UTM Parameters

Why use UTM parameters?

UTM parameters are small pieces of text appended to a URL that allow your analytics tools to attribute traffic back to specific campaigns. When you add UTM parameters to the links in your ads, you can answer questions like which campaign drove a click, which placement generated conversions, or which creative was most effective.

Many of Marketer's customers have an existing attribution setup (e.g. in Google Analytics), and want to continue using the same UTM parameter setup. This guide show you how you can add UTM parameters to your Marketer campaigns.

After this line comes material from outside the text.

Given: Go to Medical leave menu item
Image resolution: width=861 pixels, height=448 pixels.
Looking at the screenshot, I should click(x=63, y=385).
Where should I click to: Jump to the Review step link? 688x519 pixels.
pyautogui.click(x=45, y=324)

How to add UTM parameters in our system

Our system lets you attach extra parameters to the URLs used in your campaigns. These parameters can be static values (e.g. source=marketer) or dynamic placeholders that Meta or Google will replace at click‑time.

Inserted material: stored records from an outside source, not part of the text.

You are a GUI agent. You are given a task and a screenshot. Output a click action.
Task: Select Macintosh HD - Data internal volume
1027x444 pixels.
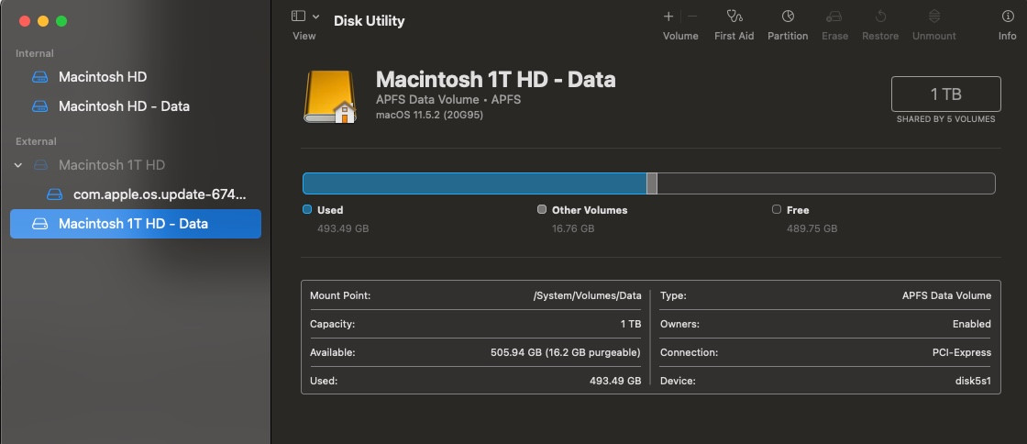coord(124,106)
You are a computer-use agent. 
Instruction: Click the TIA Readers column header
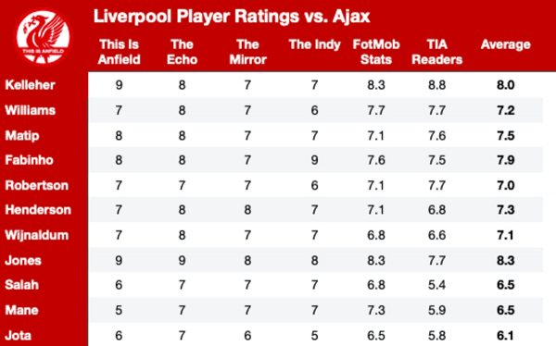click(436, 52)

  1. Navigate to the integration: From the campaign dashboard, go to either the Meta or Google integration.
  2. Add a parameter: Click Add Parameter. Each parameter is a key–value pair appended to your URL.
  3. Enter the key and value: Provide a Key (e.g. source) and a Value (e.g. marketer). The system automatically builds a valid query string appended to the landing page URL.

Important restrictions

  • Reserved names: Do not create keys that start with utm_. Those names (utm_source, utm_medium, etc.) are reserved for standard analytics parameters. Instead, use descriptive custom keys like source, creative, or campaign_id.
  • Lowercase keys and values: Analytics tools treat Facebook and facebook as different sources. Stick to lowercase.
  • URL length: Extremely long URLs can break redirects. Keep key names short and use dynamic placeholders for long values (e.g. IDs) where possible.
  • Company level: The UTM parameters are set on company level, so they will be identical on all Meta and Google campaigns respectively. Note that if you use dynamic UTM parameters, those will change depending on the campaign.

Dynamic UTM parameters

Dynamic parameters are placeholders that the ad platform replaces with real values (such as an ad ID or device type) when a user clicks your ad. They save time and reduce errors because you don’t have to manually type campaign names or IDs.

Dynamic parameters for Meta Ads

Meta (Facebook and Instagram) supports eight dynamic placeholder values that can be used in your parameters. These placeholders are enclosed in double curly braces {{…}}. At click‑time, Meta replaces them with the corresponding value:

Placeholder What it returns
{{campaign.id}} The unique ID of the campaign.
{{campaign.name}} The campaign name at the moment the ad is published.
{{adset.id}} The unique ID of the ad set.
{{adset.name}} The ad set name.
{{ad.id}} The unique ID of the ad creative.
{{ad.name}} The ad name at publication.
{{placement}} Where the ad appeared (e.g., Facebook_Feeds , InstagramStories ).
{{site_source_name}} The platform source: fb  for Facebook, ig  for Instagram, msg  for Messenger or an  for Audience Network.

Dynamic parameters for Google Ads

Google Ads uses a system called ValueTrack. These placeholder values are enclosed in single curly braces {…} and can be inserted into tracking templates. Google automatically replaces them when the ad is clicked. Below are some of the most common ValueTrack parameters:

Placeholder What it returns
{campaignid} The unique campaign ID.
{adgroupid} The ad group ID.
{creative} A unique ID for the ad creative.
{targetid} ID of the keyword, dynamic search target, remarketing list, or product partition that triggered the ad.
{matchtype} Match type of the keyword (e  for exact, p  for phrase, b  for broad).
{network} Where the click came from – g  (Google search), s  (search partners), d  (Display Network), ytv  (YouTube) and others.
{device} Device used: m  for mobile, t  for tablet, c  for computer.
{keyword} The keyword from your account that matched the search query.
{placement} The site or app where your ad was clicked.
{gclid} The Google click identifier that uniquely identifies the click.